In Kari village population of children with age 0-6 is 384 which makes up 13.45% of total population of village. Average Sex Ratio of Kari village is 1004 which is higher than Rajasthan state average of 928. Child Sex Ratio for the Kari as per census is 882, lower than Rajasthan average of 888.

Kari village has higher literacy rate compared to Rajasthan. In 2011, literacy rate of Kari village was 73.02% compared to 66.11% of Rajasthan. In Kari Male literacy stands at 87.80% while female literacy rate was 58.59 %The total village population is 5649 (2001 census).

Most of the villagers are Hindus. 10 percent of the villagers are Harijans, 8% are Brahmins and 1% are Muslims.
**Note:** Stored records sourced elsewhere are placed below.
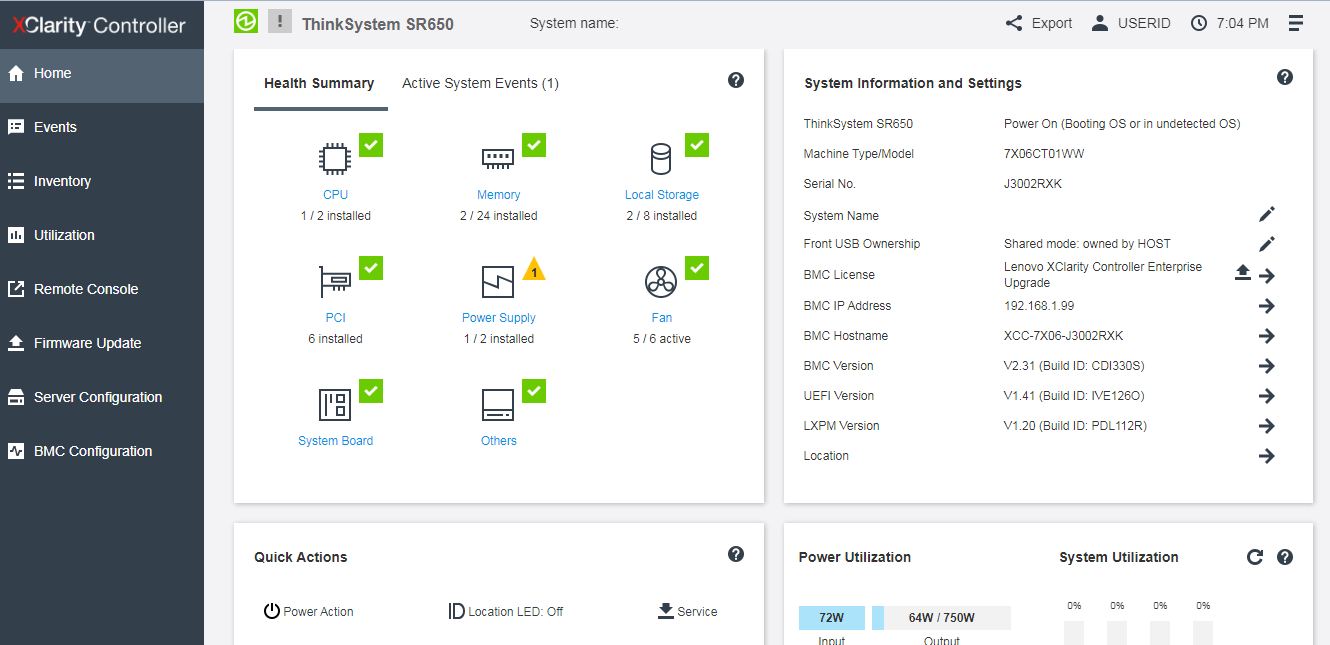Image resolution: width=1330 pixels, height=645 pixels.
Task: Click the Power Utilization input bar
Action: pos(830,617)
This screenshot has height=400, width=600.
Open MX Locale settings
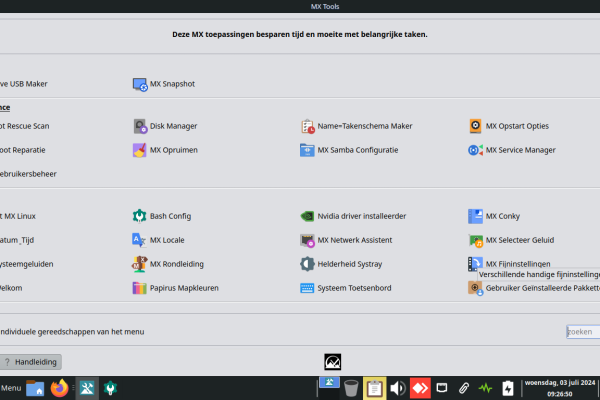[x=165, y=240]
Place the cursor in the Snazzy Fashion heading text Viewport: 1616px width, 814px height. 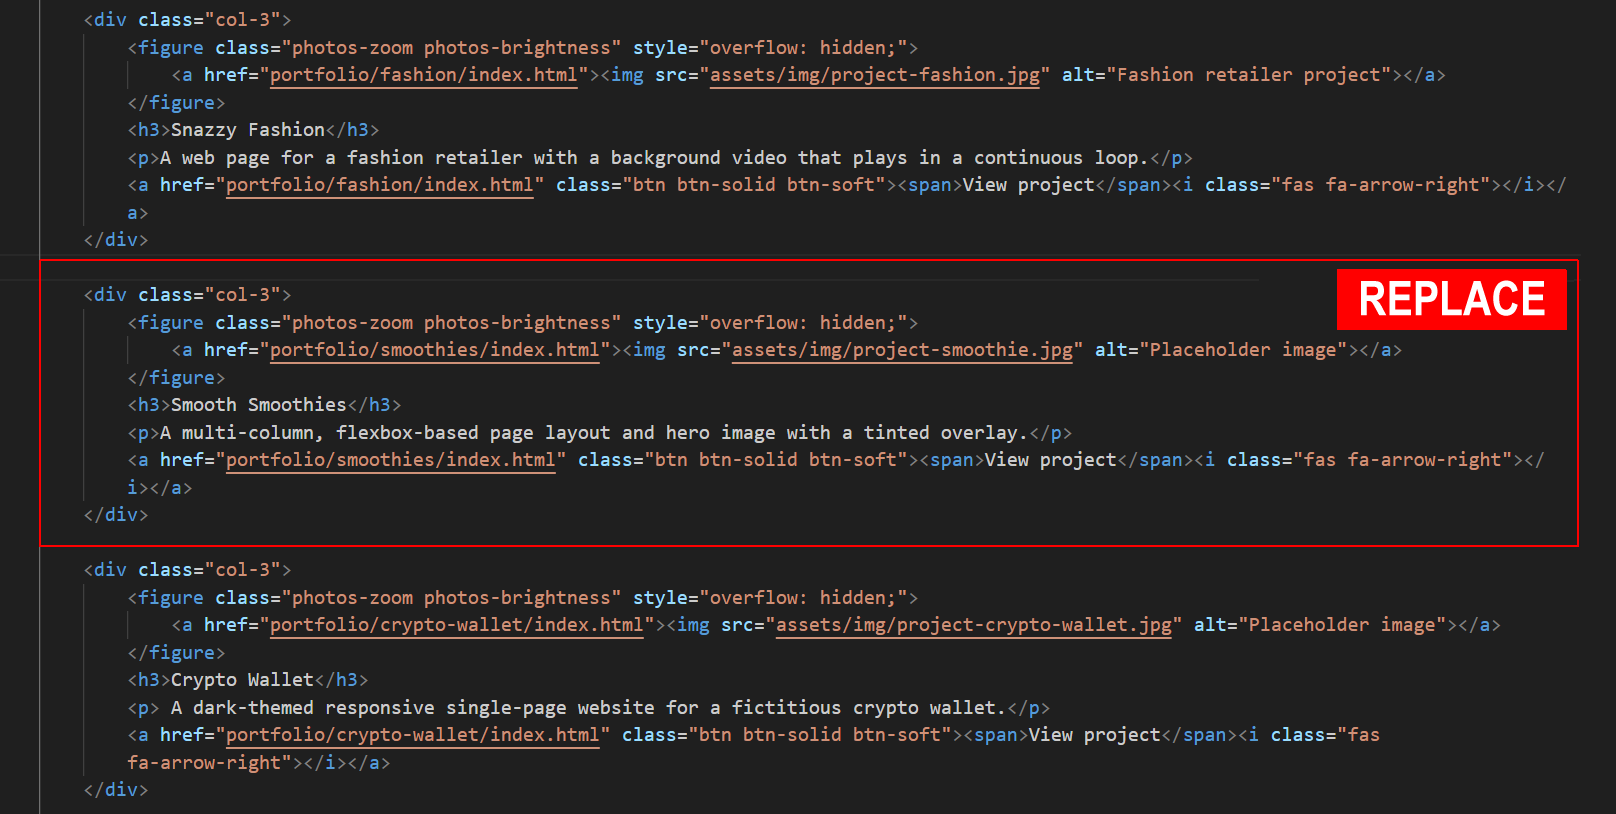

Moond family, Manth, Dhayal, Dhaka, Shivran, Khedar, pujari Rayal, Achara, Doot, Mahala, Dudi, Pachar, Bhaskar, Gilla, Kuri, Godara are the Jat Gotras in the village. The Rathore Rajputs (Jodha Gotra) also live in this village.

=== Kari Data ===

| Particulars | Total | Male | Female |
|---|---|---|---|
| Total No. of Houses | 517 | - | - |
| Population | 2,856 | 1,425 | 1,431 |
| Child (0-6) | 384 | 204 | 180 |
| Schedule Caste | 527 | 268 | 259 |
| Schedule Tribe | 128 | 68 | 60 |
| Literacy | 73.02 % | 87.80 % | 58.59 % |
| Total Workers | 981 | 592 | 389 |
| Main Worker | 813 | - | - |
| Marginal Worker | 168 | 54 | 114 |

=== Caste Factor ===
Schedule Caste (SC) constitutes 18.45% while Schedule Tribe (ST) were 4.48% of total population in Kari village.

== Economy ==
1 person IPS officer,60% of the villagers are dependent on agriculture. 25 villagers work in Gulf countries, mostly in Saudi Arabia and 45 villagers work as teachers. Each family either has a member working in armed forces or having worked in armed forces. Many Poddars, Kedias, Patwaris, Kariwals, Pareeks are doing big business and many working in other states of India

There are 50 shops in the village.

In Kari village out of total population, 981 were engaged in work activities. 82.87% of workers describe their work as Main Work (Employment or Earning more than 6 Months) while 17.13% were involved in Marginal activity providing livelihood for less than 6 months. Of 981 workers engaged in Main Work, 425 were cultivators (owner or co-owner) while 57 were Agricultural labourer.

== Post Office ==
postal head office is Jakhal but Kari has a post office in village.

== Local Govt. ==
Assembly constituency : Nawalgarh assembly constituency

Assembly MLA : Vikram Singh Jakhal

Lok Sabha constituency : Jhunjhunu parliamentary constituency

Parliament MP : Brijendra Sing Ola

Sarpanch Name : Sumer Singh

== Commodities Prices ==
Nawalgarh Market / Mandi

== Education ==
There is a government senior secondary school in the village. There is an English medium primary school (sarswati primary school) in the village.Manush Pareek of this village became 1st IPS in 2020. Jai Prakash was selected in Rajasthan Forest Service officer in 90s.